### Извлечённый текст
• • • • • • •

Идея праведника — фашизм в христианстве
Идея праведника как подлинного человека, попадая в тоталитарное мышление, свойственное прошлым эпохам, незаметно проваливается в попытку вывести новую формацию людей через переформатирование существующих. Мотивом выступает этический запрос на правильного человека. Этому подчинена агиографическая идеализация святого в противовес обычным людям.
Идея образцового человека, или праведника, является расистской по своей структуре. В качестве определяющего вводится понятие о некоем важнейшем качестве людей, которым они обязательно должны обладать сейчас или, по крайней мере, в будущем.
Новая раса мегалюдей имплицитно прописана у всех утопистов: от «Государства» Платона до «Конкордизма» В. К. Винниченко, искавших стопроцентного человека, то есть искусственного конструкта человека без недостатков реальных людей. Отсюда и популярность идеи гуру в религиозных движениях (особенно неоиндуистских). Ради реализации этой идеи трещат спины и сознания сотен подвижников благочестия и пламенных борцов с религией. Концепт «настоящего человека» придает обычным людям статус неправильных, подлежащих само/исправлению.
Мы ищем праведного, но не находим потому, что в глазах у нас пятна, которые пятнают каждого, кого мы видим. Даже праведный человек в наших глазах всегда выглядит неоднозначно. «Преданные» ученики разбежались от божественного Учителя и разочаровались в Нем, так как Его финал выглядел некрасиво, не по-праведному.
Архетип рафинированного человека — общее место всех древних культур. Но он входит в противоречие не только с действительностью, но и с Христовой проповедью, которая учит принимать действительность как сакральную («блаженны нищие духом», «вы — свет миру!»). Таким образом, культ святого, определяемого по критериям идеальности, есть отрицание христианства. Бог заповедал нам принимать ближнего не за его святость, а так, как принимают дождь, равно льющийся на праведников и грешников, и солнце, восходящее над все ми одинаково (см. Мф 5:45). Тогда только мы и можем называться сынами Вышнего.

• • • • • • •

### Строки данных

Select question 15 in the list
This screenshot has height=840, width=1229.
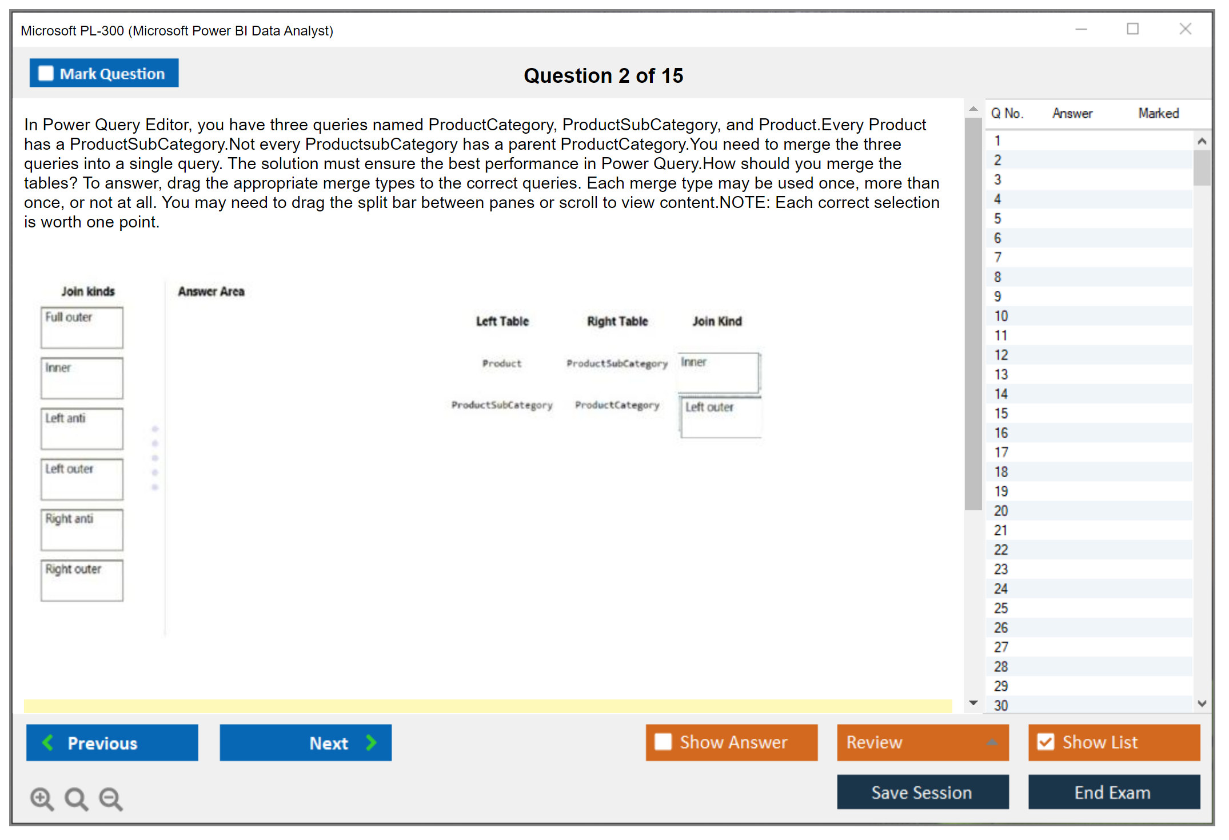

• • • • • • •

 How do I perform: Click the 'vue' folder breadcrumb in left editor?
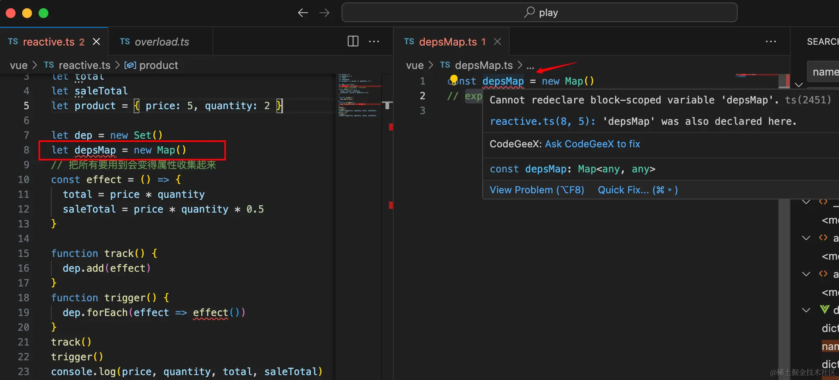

• • • • • • •

### Задания
1. Воспроизведите дословно фрагмент текста об идее праведника: начните с места, где стоят слова «Новая раса мегалюдей», и остановитесь после слов «некрасиво, не по-праведному.».
2. В каких религиозных движениях, согласно тексту об идее праведника, особенно популярна идея гуру?
3. Определите, соответствуют ли тексту об идее праведника следующие утверждения. Для каждого ответьте «да» или «нет» и приведите точную цитату, на которой основан ответ.
(a) Идея образцового человека названа в тексте расистской по своей структуре.
(b) Архетип рафинированного человека свойственен только христианской культуре.
(c) Ученики до конца оставались рядом с Учителем.

### Решённые задания
1.
Новая раса мегалюдей имплицитно прописана у всех утопистов: от «Государства» Платона до «Конкордизма» В. К. Винниченко, искавших стопроцентного человека, то есть искусственного конструкта человека без недостатков реальных людей. Отсюда и популярность идеи гуру в религиозных движениях (особенно неоиндуистских). Ради реализации этой идеи трещат спины и сознания сотен подвижников благочестия и пламенных борцов с религией. Концепт «настоящего человека» придает обычным людям статус неправильных, подлежащих само/исправлению.
Мы ищем праведного, но не находим потому, что в глазах у нас пятна, которые пятнают каждого, кого мы видим. Даже праведный человек в наших глазах всегда выглядит неоднозначно. «Преданные» ученики разбежались от божественного Учителя и разочаровались в Нем, так как Его финал выглядел некрасиво, не по-праведному.

2. В неоиндуистских.

3.
(a) Да: «Идея образцового человека, или праведника, является расистской по своей структуре».
(b) Нет: «Архетип рафинированного человека — общее место всех древних культур».
(c) Нет: «ученики разбежались от божественного Учителя и разочаровались в Нем».